## Recorded information

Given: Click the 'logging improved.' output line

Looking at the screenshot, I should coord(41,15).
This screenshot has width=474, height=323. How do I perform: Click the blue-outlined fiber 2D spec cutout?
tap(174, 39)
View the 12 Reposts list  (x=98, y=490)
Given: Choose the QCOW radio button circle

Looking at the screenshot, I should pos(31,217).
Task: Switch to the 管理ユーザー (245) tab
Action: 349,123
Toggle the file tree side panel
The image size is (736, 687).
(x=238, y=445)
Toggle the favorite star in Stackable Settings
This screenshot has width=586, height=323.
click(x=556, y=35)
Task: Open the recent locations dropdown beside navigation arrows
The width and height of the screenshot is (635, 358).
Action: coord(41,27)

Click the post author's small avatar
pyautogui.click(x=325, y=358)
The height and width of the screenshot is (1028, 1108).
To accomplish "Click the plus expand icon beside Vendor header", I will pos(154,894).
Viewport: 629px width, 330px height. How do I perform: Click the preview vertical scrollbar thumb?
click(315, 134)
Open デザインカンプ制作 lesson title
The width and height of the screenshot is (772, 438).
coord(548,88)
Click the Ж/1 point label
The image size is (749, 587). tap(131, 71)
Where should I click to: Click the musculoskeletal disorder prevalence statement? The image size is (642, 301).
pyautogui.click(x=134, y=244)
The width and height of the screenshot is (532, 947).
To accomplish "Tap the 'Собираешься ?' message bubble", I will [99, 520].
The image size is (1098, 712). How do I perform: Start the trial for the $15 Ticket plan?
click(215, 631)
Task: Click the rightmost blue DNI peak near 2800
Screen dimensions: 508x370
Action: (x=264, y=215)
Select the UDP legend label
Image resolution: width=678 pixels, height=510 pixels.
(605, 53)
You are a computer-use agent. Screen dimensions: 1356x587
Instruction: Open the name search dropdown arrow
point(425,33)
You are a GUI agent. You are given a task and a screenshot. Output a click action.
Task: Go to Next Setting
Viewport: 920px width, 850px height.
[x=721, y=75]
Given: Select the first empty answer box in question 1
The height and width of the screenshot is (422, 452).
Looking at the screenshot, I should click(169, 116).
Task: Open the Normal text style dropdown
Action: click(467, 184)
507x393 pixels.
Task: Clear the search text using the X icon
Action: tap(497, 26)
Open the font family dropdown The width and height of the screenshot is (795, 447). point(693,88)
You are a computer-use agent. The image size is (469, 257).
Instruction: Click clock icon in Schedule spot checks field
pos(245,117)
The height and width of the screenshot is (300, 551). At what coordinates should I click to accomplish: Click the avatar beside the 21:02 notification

## What the task requires
Take each line of the material that contains the word "agent" and list it.

## Exercise solution
You are a computer-use agent. Screen dimensions: 1356x587
You are a GUI agent. You are given a task and a screenshot. Output a click action.
You are a computer-use agent. The image size is (469, 257).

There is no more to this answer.